++++ Supplied information
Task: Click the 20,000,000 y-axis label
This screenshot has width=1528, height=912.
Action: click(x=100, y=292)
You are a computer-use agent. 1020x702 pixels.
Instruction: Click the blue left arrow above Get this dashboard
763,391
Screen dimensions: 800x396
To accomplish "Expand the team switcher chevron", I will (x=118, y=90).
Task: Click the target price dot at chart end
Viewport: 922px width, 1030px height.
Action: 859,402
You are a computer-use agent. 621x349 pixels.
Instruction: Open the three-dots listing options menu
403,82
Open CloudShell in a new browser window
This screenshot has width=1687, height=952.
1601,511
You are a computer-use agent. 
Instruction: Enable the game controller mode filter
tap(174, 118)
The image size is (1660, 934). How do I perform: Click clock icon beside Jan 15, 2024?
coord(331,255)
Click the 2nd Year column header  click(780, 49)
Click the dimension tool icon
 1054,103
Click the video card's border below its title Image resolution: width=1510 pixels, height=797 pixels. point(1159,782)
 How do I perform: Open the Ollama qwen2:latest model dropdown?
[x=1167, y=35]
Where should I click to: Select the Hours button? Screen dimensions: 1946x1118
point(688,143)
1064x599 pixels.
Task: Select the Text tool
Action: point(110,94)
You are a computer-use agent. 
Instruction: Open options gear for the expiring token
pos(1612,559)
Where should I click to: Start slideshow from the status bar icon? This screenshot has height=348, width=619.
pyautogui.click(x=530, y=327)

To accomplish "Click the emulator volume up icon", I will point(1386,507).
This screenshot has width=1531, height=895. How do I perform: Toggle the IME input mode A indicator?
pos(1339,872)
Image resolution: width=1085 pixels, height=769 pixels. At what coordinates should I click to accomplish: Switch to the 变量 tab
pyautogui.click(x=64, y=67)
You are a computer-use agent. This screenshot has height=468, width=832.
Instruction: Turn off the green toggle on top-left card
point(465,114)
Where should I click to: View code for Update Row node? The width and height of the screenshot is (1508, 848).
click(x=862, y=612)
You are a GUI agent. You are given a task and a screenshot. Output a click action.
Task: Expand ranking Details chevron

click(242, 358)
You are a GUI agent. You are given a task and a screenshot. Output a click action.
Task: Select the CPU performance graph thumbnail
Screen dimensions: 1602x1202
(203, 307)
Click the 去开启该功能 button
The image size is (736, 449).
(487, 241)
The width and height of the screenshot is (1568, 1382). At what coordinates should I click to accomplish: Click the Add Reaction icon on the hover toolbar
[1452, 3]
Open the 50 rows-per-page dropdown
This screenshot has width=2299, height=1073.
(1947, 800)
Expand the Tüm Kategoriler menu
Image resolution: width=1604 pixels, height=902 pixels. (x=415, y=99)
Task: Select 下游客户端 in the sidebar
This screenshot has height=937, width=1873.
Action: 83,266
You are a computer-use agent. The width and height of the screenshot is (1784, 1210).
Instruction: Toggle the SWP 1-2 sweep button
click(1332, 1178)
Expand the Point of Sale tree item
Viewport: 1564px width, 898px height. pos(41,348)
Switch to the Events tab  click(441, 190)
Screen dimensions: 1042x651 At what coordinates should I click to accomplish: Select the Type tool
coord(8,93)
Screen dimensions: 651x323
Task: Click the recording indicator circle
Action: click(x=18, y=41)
++++++++
● **What is expected**
Write down again, exactly as given, only the lines above that fall from the line with "Where should I click to: Start" to the line with "Open the 50 rows-per-page dropdown", inclusive.

● **Solved exercise**
Where should I click to: Start slideshow from the status bar icon? This screenshot has height=348, width=619.
pyautogui.click(x=530, y=327)

To accomplish "Click the emulator volume up icon", I will point(1386,507).
This screenshot has width=1531, height=895. How do I perform: Toggle the IME input mode A indicator?
pos(1339,872)
Image resolution: width=1085 pixels, height=769 pixels. At what coordinates should I click to accomplish: Switch to the 变量 tab
pyautogui.click(x=64, y=67)
You are a computer-use agent. This screenshot has height=468, width=832.
Instruction: Turn off the green toggle on top-left card
point(465,114)
Where should I click to: View code for Update Row node? The width and height of the screenshot is (1508, 848).
click(x=862, y=612)
You are a GUI agent. You are given a task and a screenshot. Output a click action.
Task: Expand ranking Details chevron

click(242, 358)
You are a GUI agent. You are given a task and a screenshot. Output a click action.
Task: Select the CPU performance graph thumbnail
Screen dimensions: 1602x1202
(203, 307)
Click the 去开启该功能 button
The image size is (736, 449).
(487, 241)
The width and height of the screenshot is (1568, 1382). At what coordinates should I click to accomplish: Click the Add Reaction icon on the hover toolbar
[1452, 3]
Open the 50 rows-per-page dropdown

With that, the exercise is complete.